William Heuman was born February 11, 1912 in Brooklyn, NY. He was a prolific writer who wrote for a number of the pulp magazines in a variety of genres, though it appears that Sports and Westerns were his two most consistent. Among the magazines he published in are Dime Sports Magazine, Thrilling Sports, Fifteen Western Tales, Street & Smith’s Western Story, Dime Western – the list goes on. His first full-length novel was Fighting Five (another sports-themed story) in 1950, and he would go on to write over 70 more novels, many of them Westerns, and many of them for Gold Medal.

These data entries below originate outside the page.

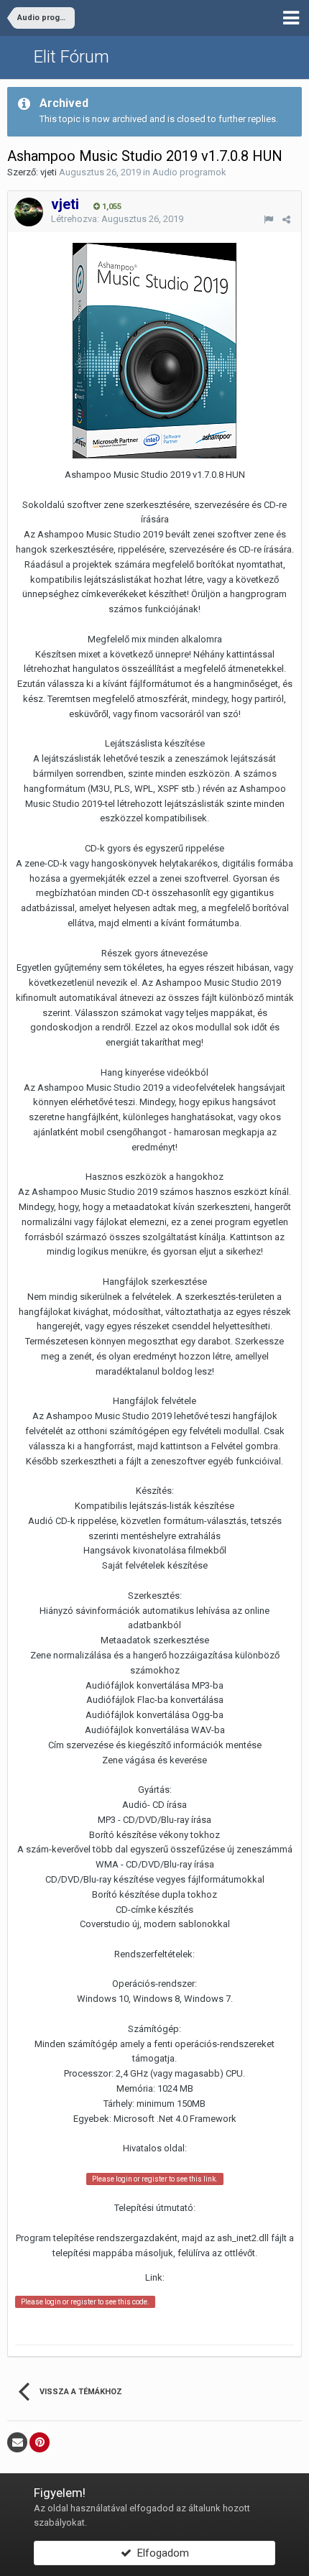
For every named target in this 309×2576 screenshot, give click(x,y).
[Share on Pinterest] (39, 2442)
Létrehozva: (117, 218)
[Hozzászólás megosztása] (286, 219)
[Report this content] (268, 219)
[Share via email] (17, 2442)
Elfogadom (160, 2553)
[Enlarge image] (154, 349)
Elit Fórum (71, 57)
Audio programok (189, 172)
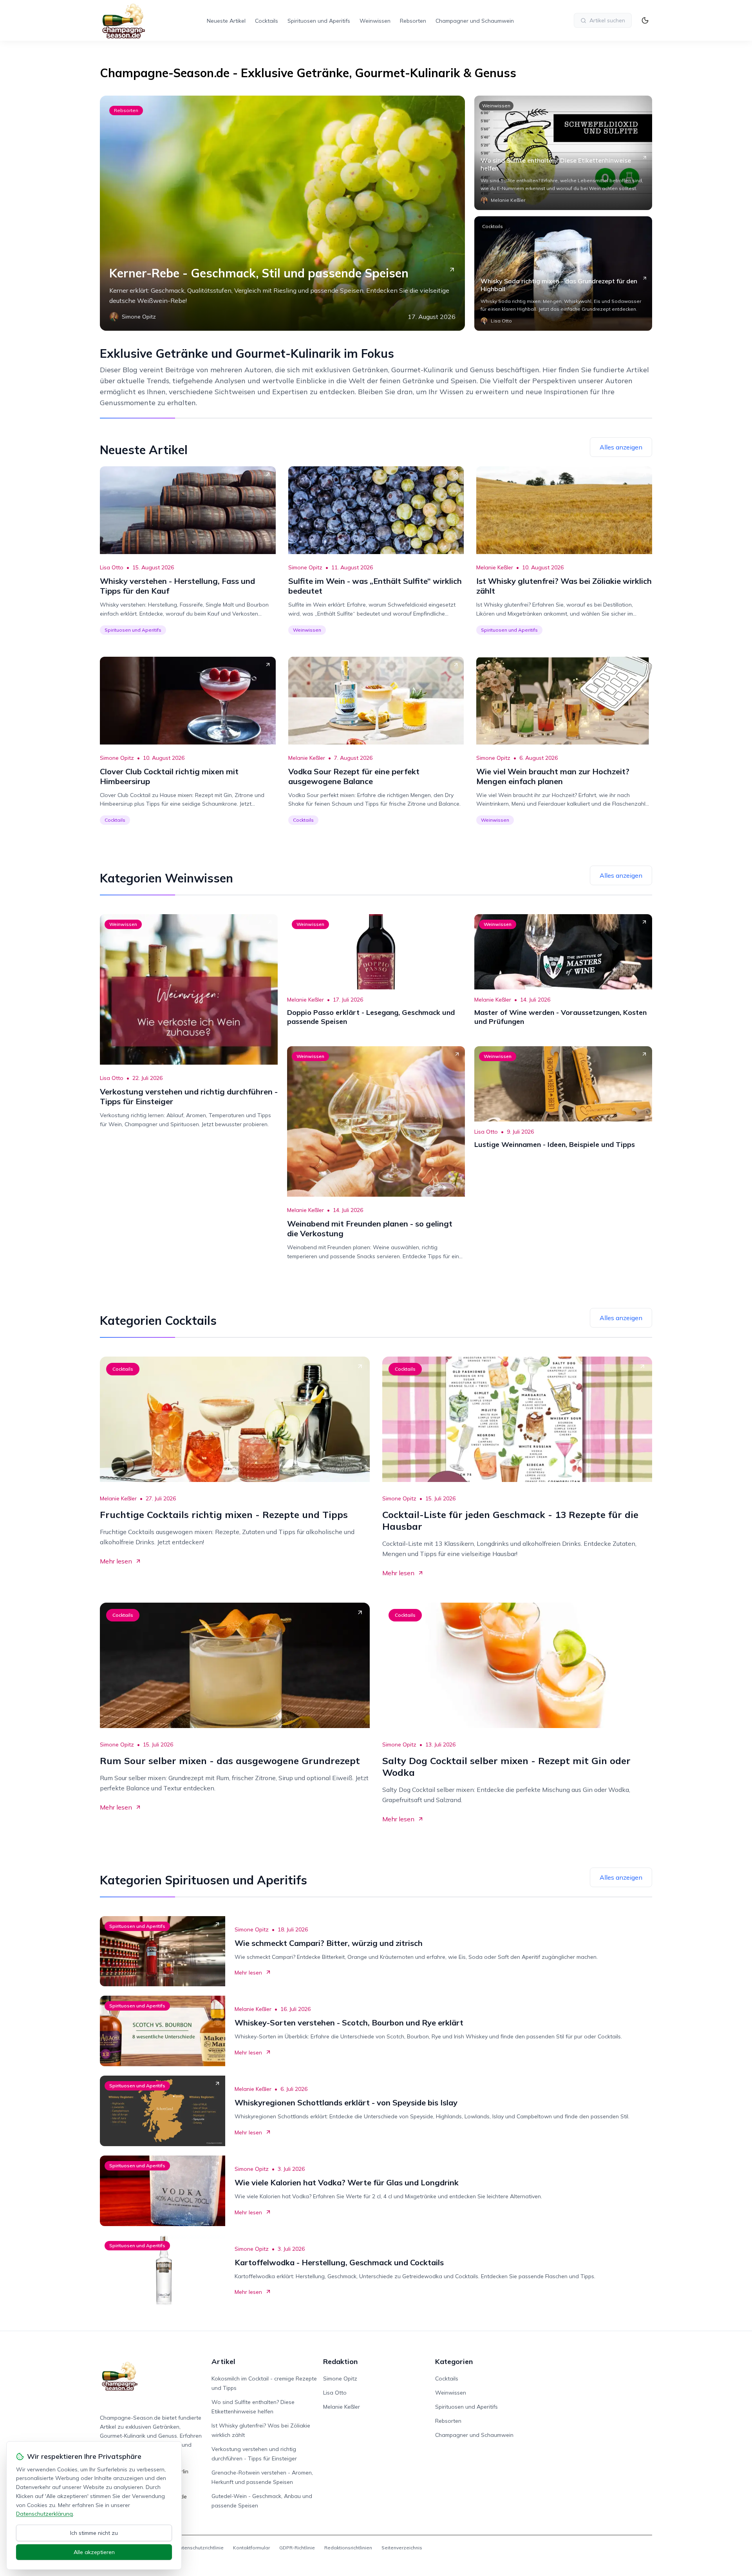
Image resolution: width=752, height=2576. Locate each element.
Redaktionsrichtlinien (348, 2548)
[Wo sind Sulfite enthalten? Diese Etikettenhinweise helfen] (563, 153)
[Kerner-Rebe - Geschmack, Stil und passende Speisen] (282, 213)
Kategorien (454, 2361)
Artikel (223, 2361)
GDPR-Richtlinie (297, 2548)
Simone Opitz (305, 567)
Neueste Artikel (226, 20)
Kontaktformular (251, 2548)
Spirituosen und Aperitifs (318, 20)
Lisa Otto (111, 567)
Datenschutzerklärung (44, 2513)
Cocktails (266, 20)
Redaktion (340, 2361)
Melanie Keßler (494, 567)
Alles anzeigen (621, 447)
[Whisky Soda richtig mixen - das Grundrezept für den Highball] (563, 273)
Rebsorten (413, 20)
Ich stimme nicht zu (94, 2532)
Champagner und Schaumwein (475, 20)
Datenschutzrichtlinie (200, 2548)
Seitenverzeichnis (401, 2548)
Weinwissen (375, 20)
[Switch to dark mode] (645, 20)
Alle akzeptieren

Red Runs the River was published in 1952, and it’s a terrific story set along the Missouri River. Kirby Trent and his steamboat The River Queen are making the last trip down river from Steamboat Bend before winter begins. As soon as he arrives, however, problems arise. First, there is new competition in town – a rival steamboat and its hot-tempted but beautiful captain Judy Greene. And then there are the threatening notes from The Combine, who want Kirby to join up with them or else face the wrath of their phantom-like gunboat that haunts the Missouri looking for uncooperative independents like Kirby. And if Judy and The Combine don’t do Kirby in, there are always the Sioux, waiting just around the bend to ambush the passing boats.

I really liked the river setting of Red Runs the River, which was a nice change of pace from the other Westerns I’ve been reading, which have largely taken place in Texas and other parts of the American Southwest. The steamboat and the port town make for a great, atmospheric setting, which Heuman brings to life with wonderful detail.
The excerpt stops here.